Saved entries:
=== Begin Enclosure ===
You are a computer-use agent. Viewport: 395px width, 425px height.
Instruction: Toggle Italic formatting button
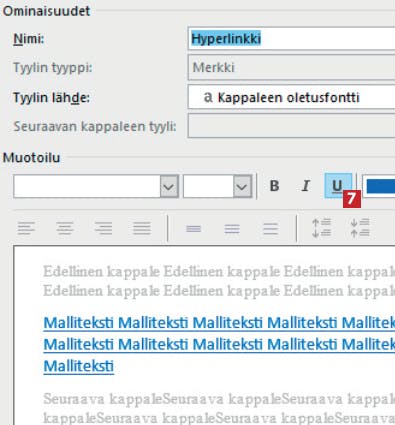pyautogui.click(x=305, y=186)
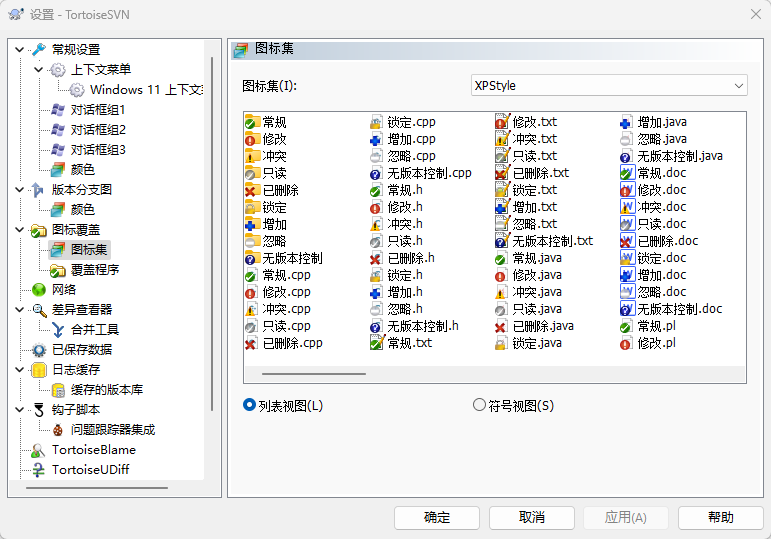Screen dimensions: 771x539
Task: Click the 无版本控制.java unversioned icon
Action: [626, 156]
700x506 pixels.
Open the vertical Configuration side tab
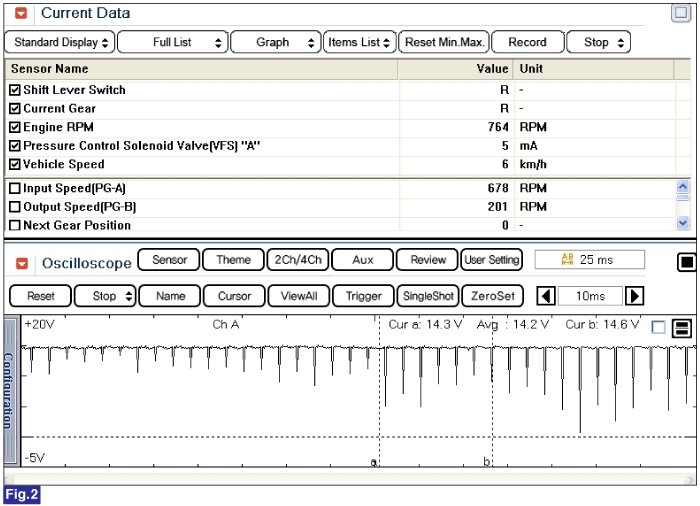click(10, 390)
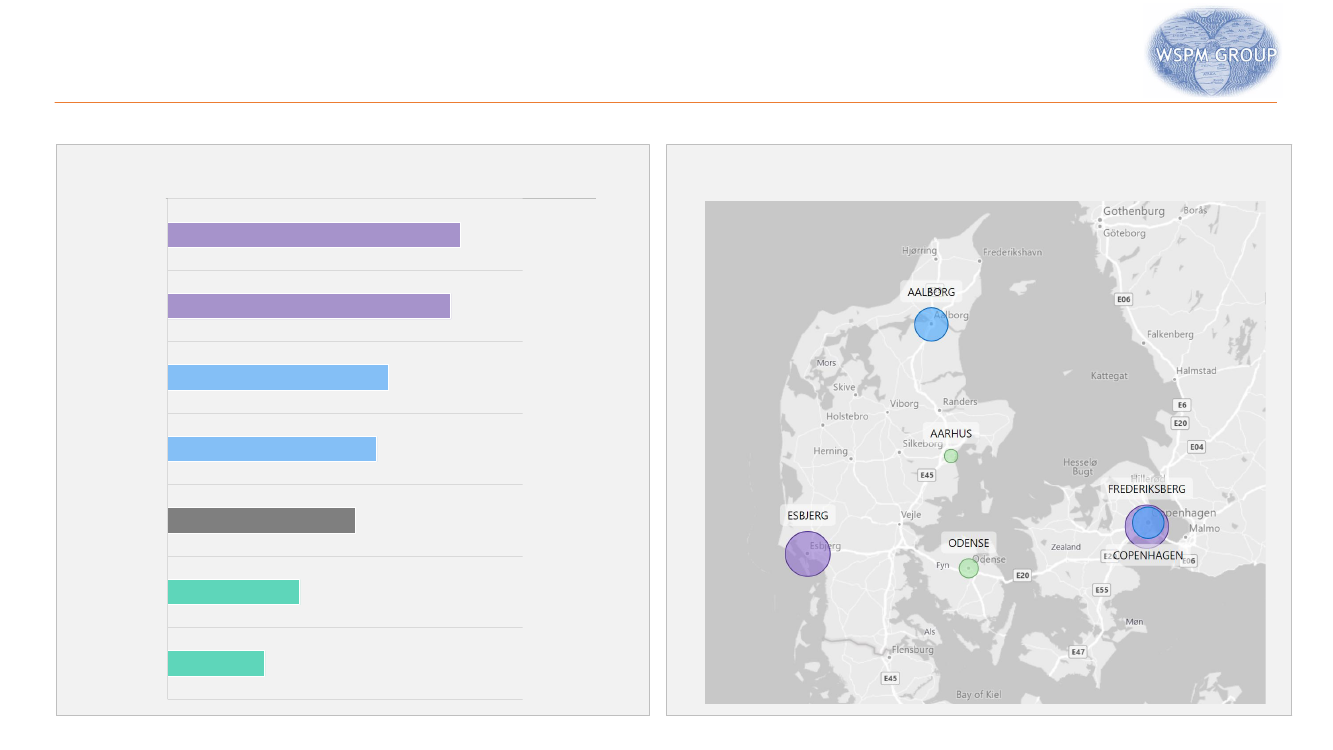
Task: Click the E47 road shield on map
Action: pos(1077,652)
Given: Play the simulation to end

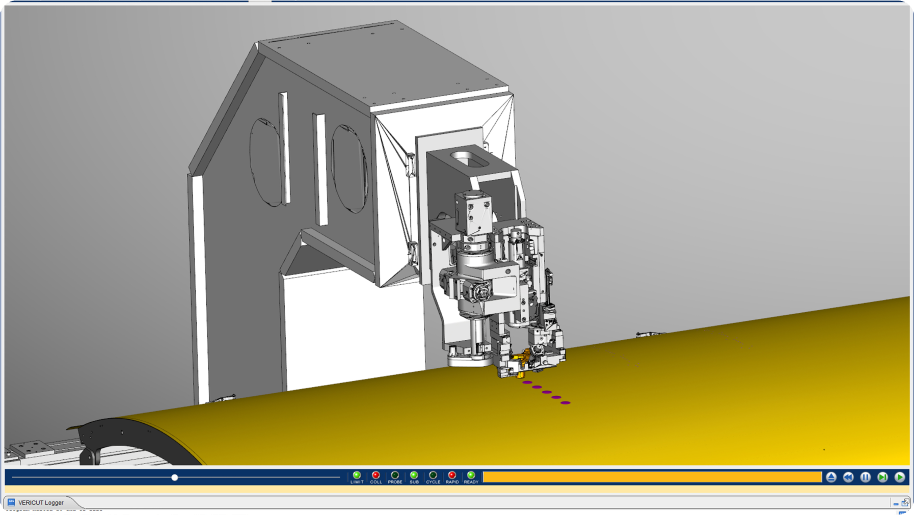Looking at the screenshot, I should tap(899, 478).
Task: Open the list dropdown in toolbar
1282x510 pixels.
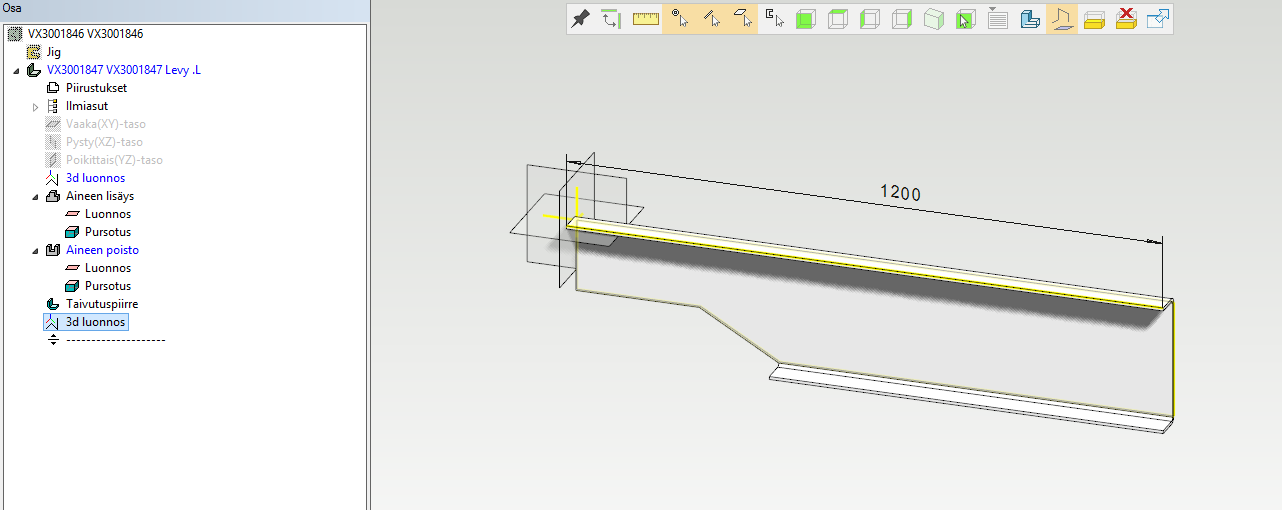Action: [x=997, y=18]
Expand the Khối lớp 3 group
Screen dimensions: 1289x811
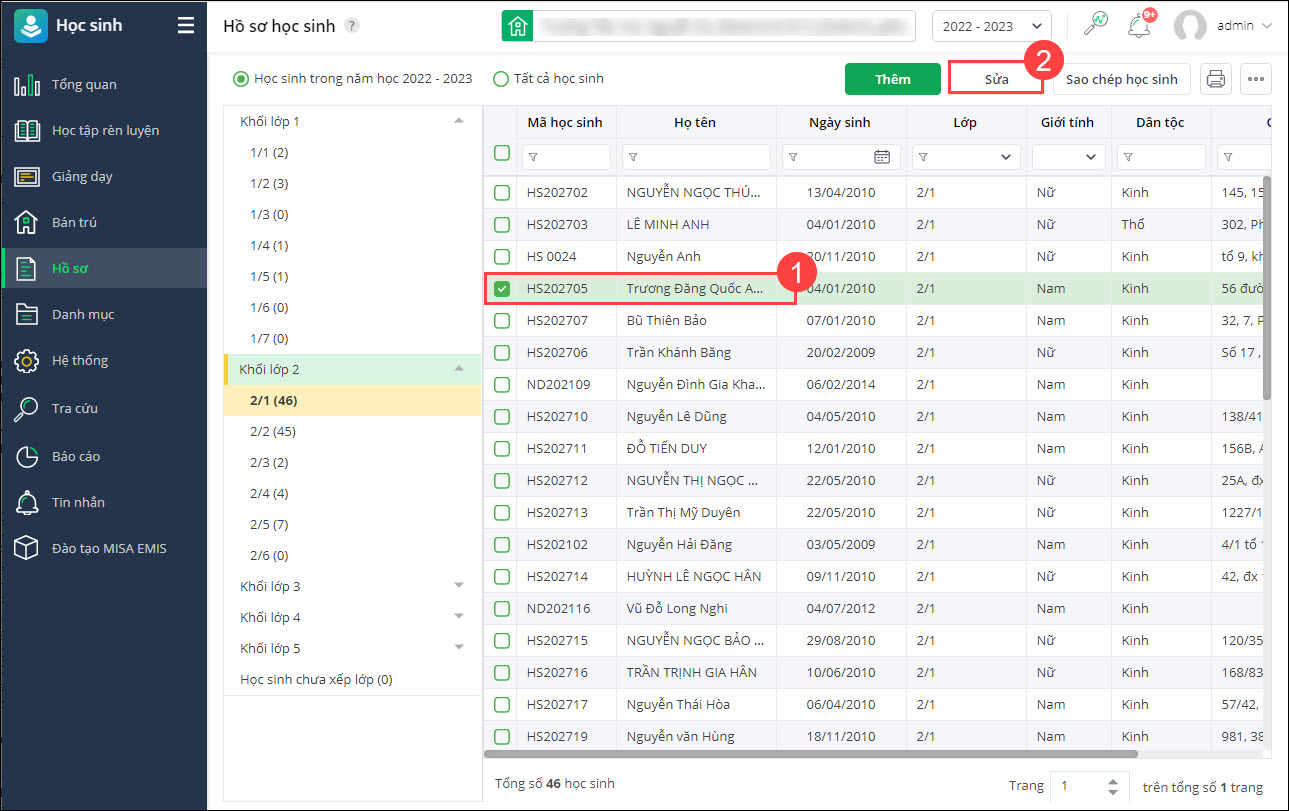pyautogui.click(x=459, y=586)
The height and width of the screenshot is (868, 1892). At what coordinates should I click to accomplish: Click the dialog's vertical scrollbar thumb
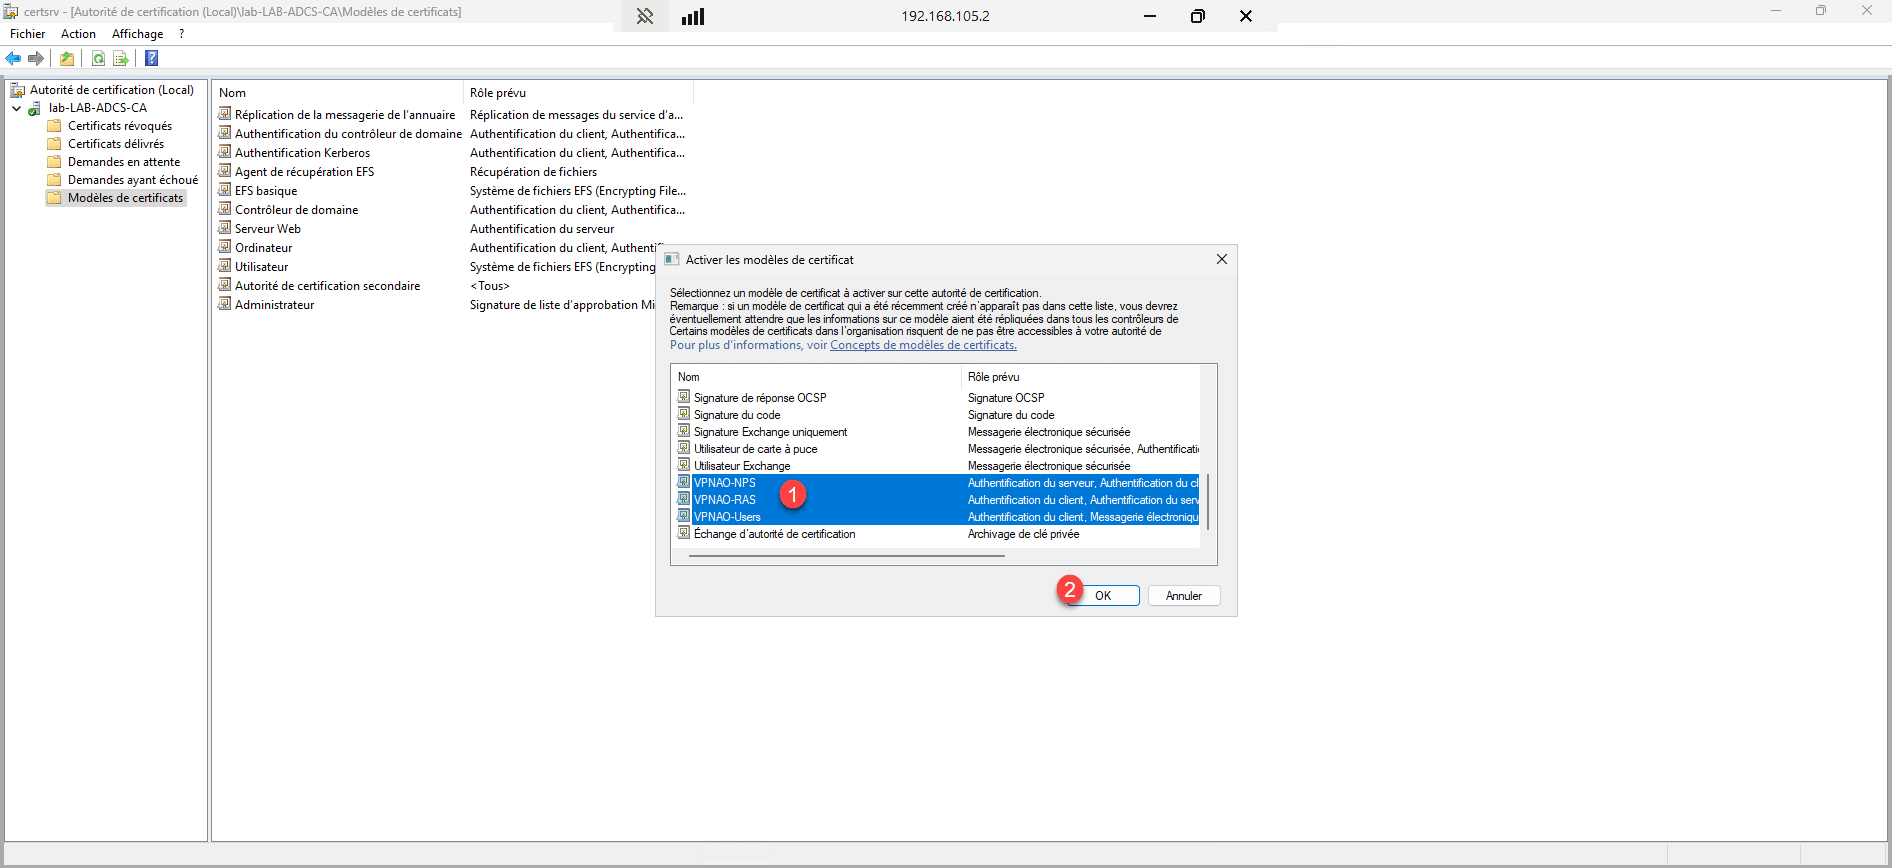[1208, 502]
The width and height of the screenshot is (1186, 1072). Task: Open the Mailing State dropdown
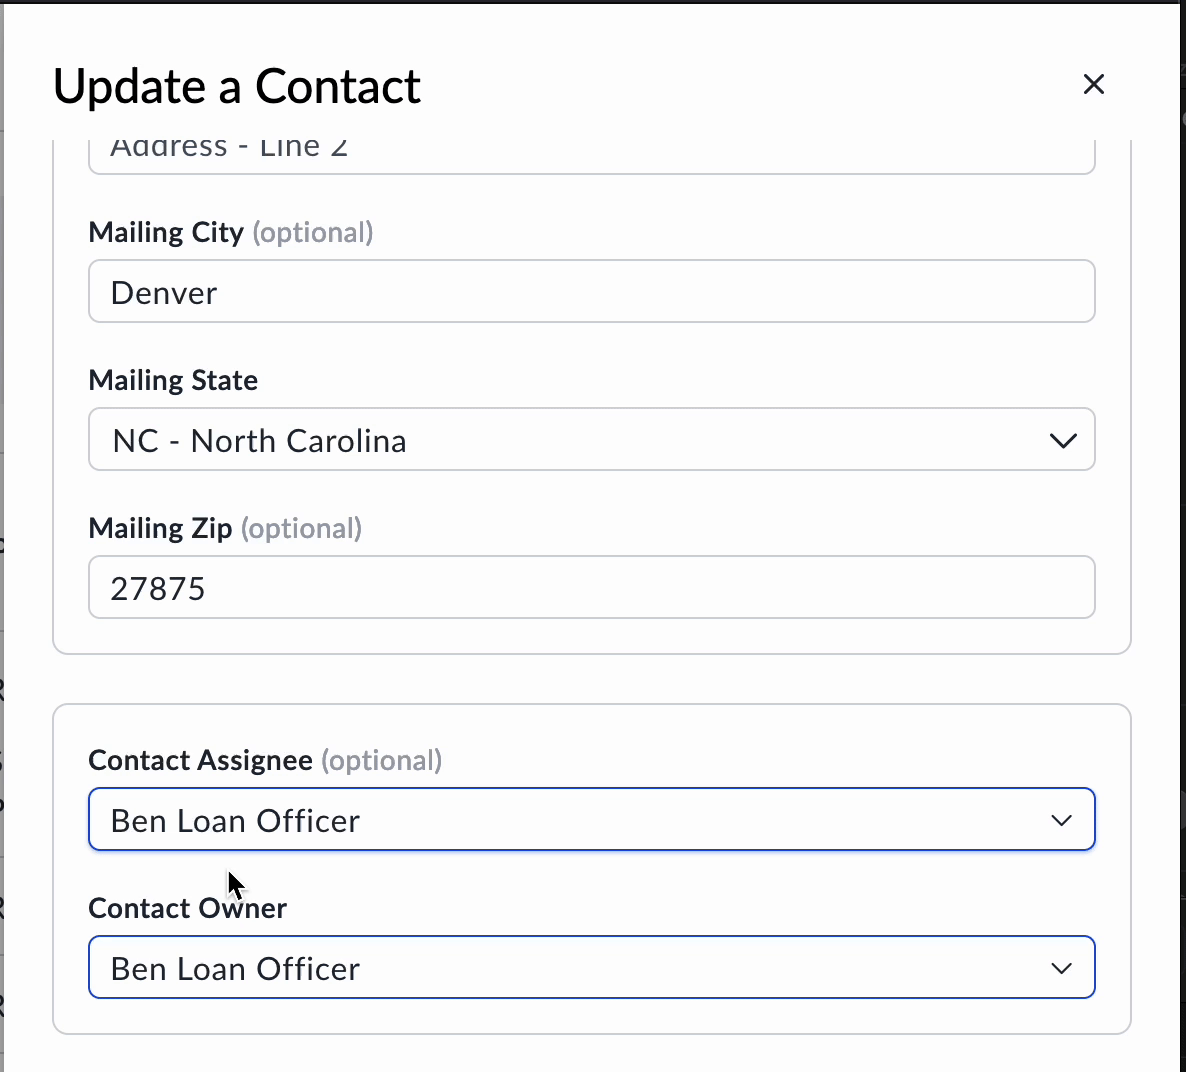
=== End Enclosure ===
#### EXERCISE BRIEF:
Search the entries for the word "dropdown", then list each line that holds it.

#### RESPONSE TO THE TASK:
Task: Open the list dropdown in toolbar
The width and height of the screenshot is (1186, 1072). Task: Open the Mailing State dropdown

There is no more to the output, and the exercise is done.